EXTRACT TO READ
_ _ _ _
Another patient, whom I will call Linda, was a retired school secretary. She had a warm smile and the kind of neat handwriting that made every birthday card feel like a gift. After her husband died, she lived alone in the house they bought as newlyweds. She wanted to stay there. That was not stubbornness. It was identity. His tools were still in the cellar. Her kitchen calendar still had family birthdays written in ink. Her lilacs still bloomed by the steps.
Then her health began to fail.
She needed help with meals, medications, transportation, bathing and the small tasks that make independent life possible. Not a hospital bed. Not an institution. Just help. Her daughter called agency after agency. Some had no staff. Some did not serve her area. Some had waiting lists. Some cost more than the family could afford. Winter made everything harder. Ice on the steps became a danger. A short drive became a risk. A simple appointment required planning, luck and someone else’s time.
Eventually Linda fell. Then she fell again. Then she landed in the emergency department, confused, frightened and far from the life she had worked to preserve.
_ _ _ _
WORK INSTRUCTIONS
1) In the passage about Linda, what job did she have before retiring?
2) Carry the passage about Linda forward from its last sentence.
The entries that follow are not needed for either task.

LISTED ENTRIES
_ _ _ _
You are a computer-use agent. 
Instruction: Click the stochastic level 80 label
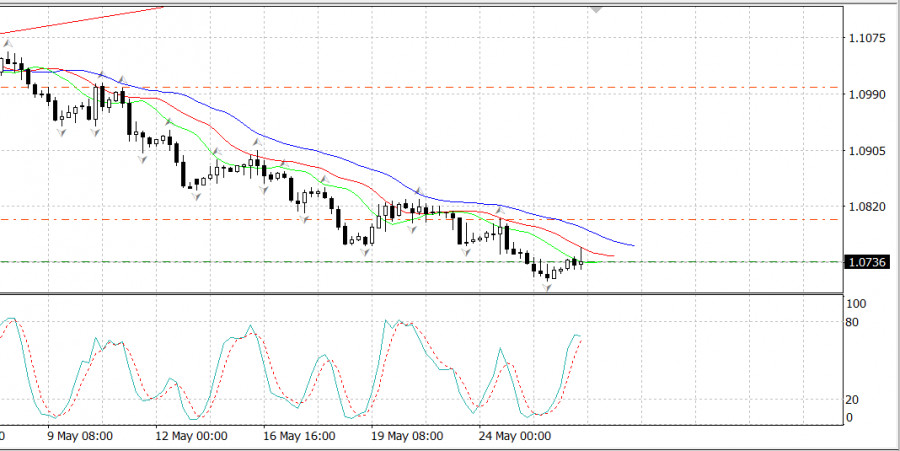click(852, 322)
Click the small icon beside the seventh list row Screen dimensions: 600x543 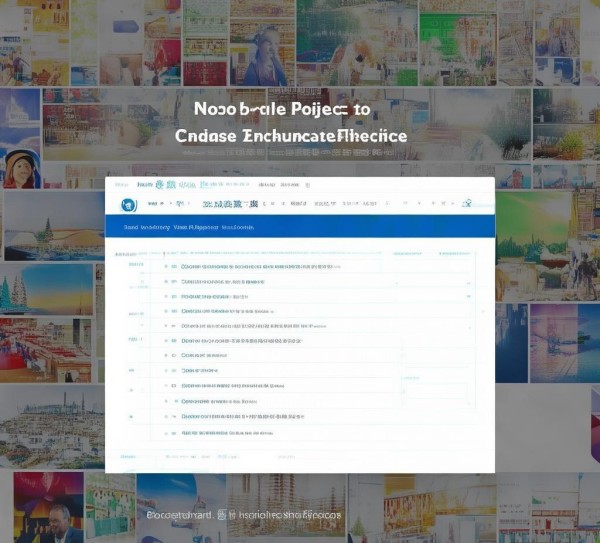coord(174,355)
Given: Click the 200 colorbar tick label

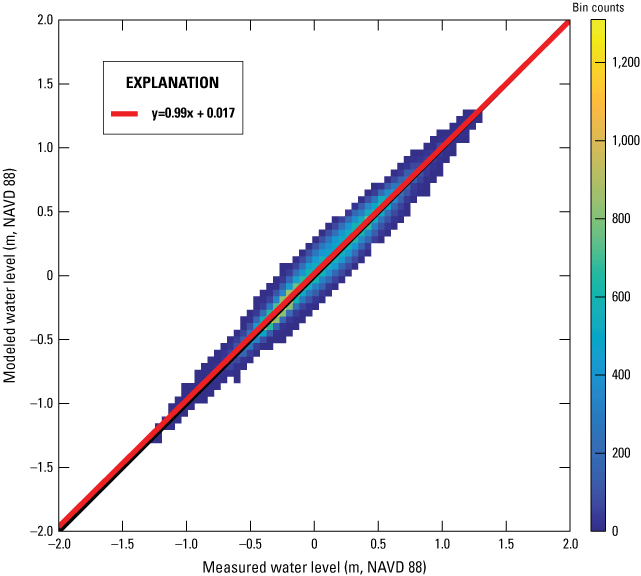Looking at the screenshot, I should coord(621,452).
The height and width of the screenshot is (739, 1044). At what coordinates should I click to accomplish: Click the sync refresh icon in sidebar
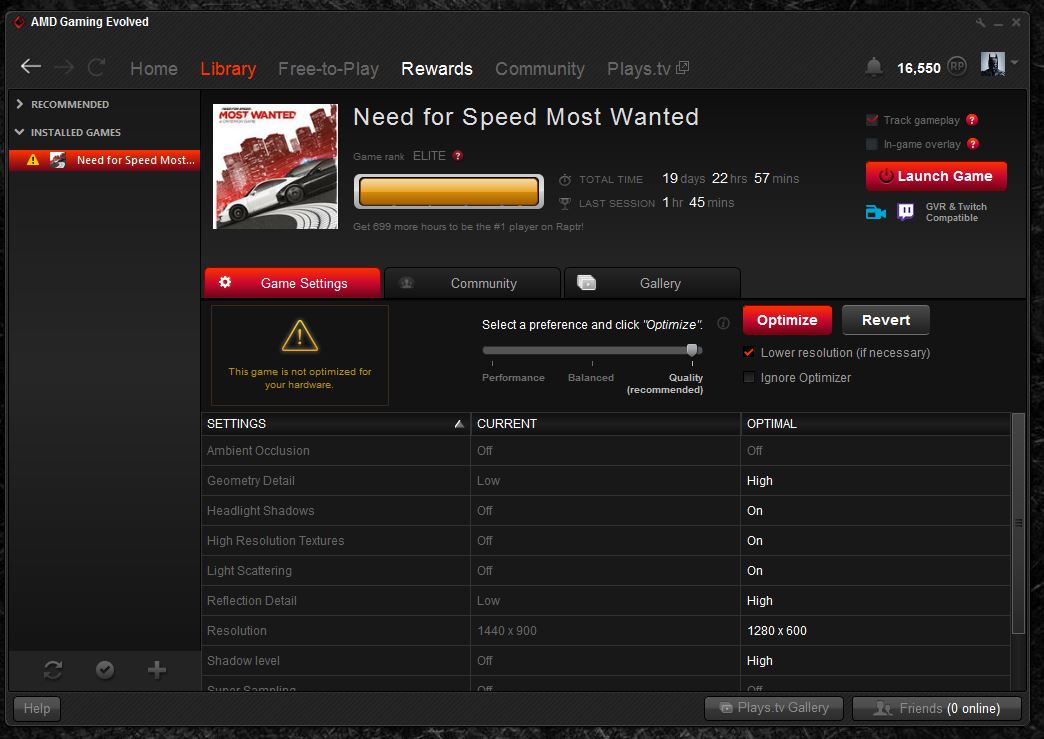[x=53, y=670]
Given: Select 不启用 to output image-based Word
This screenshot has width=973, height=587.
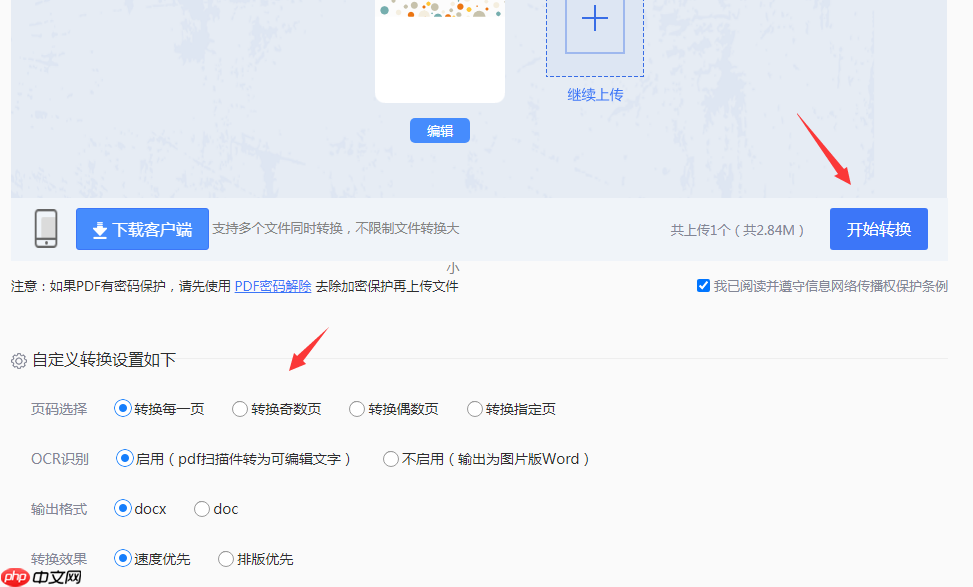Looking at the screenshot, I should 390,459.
_ _ _ _
ANSWERS PER TASK
1) She was a school secretary.

2)
When we talk about long-term care, workforce shortages, Maine’s aging population, home health funding and the cost of staying in one’s own house, we are talking about Linda. We are asking whether aging in place is real or just a phrase in a campaign brochure.
So when candidates ask for our votes, we should ask better questions.
How will you reduce the prior authorization burden that delays care and burns out clinicians? How will you protect rural access so a Maine ZIP code does not decide whether help is nearby? How will you build a serious workforce plan for nurses, physicians, therapists, direct care workers, pharmacists, social workers, emergency medical workers and mental health clinicians?
How will you keep rural hospitals open without pretending money is unlimited? How will you make primary care, psychiatric care, substance use treatment and home care easier to find? How will you reduce costs without simply shifting pain from insurers to hospitals, from hospitals to clinicians, and from patients to families?
We should also listen for what is missing.
If a candidate talks about taxes but never mentions the cost of illness, something is missing. If a candidate talks about freedom but ignores whether people are free to see a doctor they can afford, something is missing. If a candidate talks about compassion but cannot explain how to pay for care, something is missing. If a candidate talks about efficiency but never acknowledges human suffering, something is missing.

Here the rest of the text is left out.